While in school, Park didn’t plan on embarking on a profession in promoting.
“That was an evolution,” she stated. “I was in the fashion business before, but I met someone who had an agency in New York and was opening a new branch in Los Angeles. That agency was focused on Asian marketing.”
Park started at Kang and Lee Advertising in 1994 and labored there till it closed in 2000.
She then labored at an advisory agency and — happening the shopper’s facet — was employed to be the nationwide supervisor for Asian advertising and marketing for Hyundai.
After 4 years, she was recruited to run the promoting agency Ten Communications in 2007.

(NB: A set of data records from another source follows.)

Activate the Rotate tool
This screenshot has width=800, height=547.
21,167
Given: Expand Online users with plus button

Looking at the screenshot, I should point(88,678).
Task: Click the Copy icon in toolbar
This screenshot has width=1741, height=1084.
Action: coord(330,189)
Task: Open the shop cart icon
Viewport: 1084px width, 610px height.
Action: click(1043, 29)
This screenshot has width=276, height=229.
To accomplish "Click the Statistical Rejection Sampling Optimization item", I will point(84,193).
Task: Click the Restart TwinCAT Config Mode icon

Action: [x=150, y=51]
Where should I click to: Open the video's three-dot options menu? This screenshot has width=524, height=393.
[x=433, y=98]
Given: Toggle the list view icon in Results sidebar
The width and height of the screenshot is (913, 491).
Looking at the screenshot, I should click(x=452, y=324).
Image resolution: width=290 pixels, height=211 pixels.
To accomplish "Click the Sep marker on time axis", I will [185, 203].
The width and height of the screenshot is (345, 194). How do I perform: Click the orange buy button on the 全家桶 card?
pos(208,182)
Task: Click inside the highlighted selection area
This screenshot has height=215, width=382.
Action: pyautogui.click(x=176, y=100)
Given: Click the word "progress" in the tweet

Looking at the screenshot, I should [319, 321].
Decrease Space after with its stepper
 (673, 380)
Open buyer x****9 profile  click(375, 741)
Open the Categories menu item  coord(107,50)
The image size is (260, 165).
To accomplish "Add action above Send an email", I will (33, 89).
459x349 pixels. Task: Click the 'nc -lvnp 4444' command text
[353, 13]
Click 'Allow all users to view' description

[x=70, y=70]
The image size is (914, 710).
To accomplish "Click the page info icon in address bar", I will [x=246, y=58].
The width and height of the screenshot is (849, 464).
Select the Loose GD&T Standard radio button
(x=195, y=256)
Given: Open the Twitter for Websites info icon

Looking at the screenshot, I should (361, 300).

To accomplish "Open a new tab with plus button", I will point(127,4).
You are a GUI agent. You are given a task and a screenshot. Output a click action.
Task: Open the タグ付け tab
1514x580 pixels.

“During the economic downturn, they were going to close the agency,” Park stated. “I decided to take over the agency and change it to Ten Advertising (in 2010).”
Ten Advertising was not an on the spot success.
“It took a lot of time,” Park stated. “Many years of struggling with cash flow and clients leaving. But now we’ve built it up to a good place.”
The greatest a part of being an entrepreneur for Park is working with the crew that she’s constructed, she stated.
However, there are the each day work challenges.
“When we submit the work to the client, we have to translate it into English,” she stated. “Not everything translates 100 percent and sometimes you lose the essence of the ad. It becomes double the work because you have to get approvals on both trains of thought.”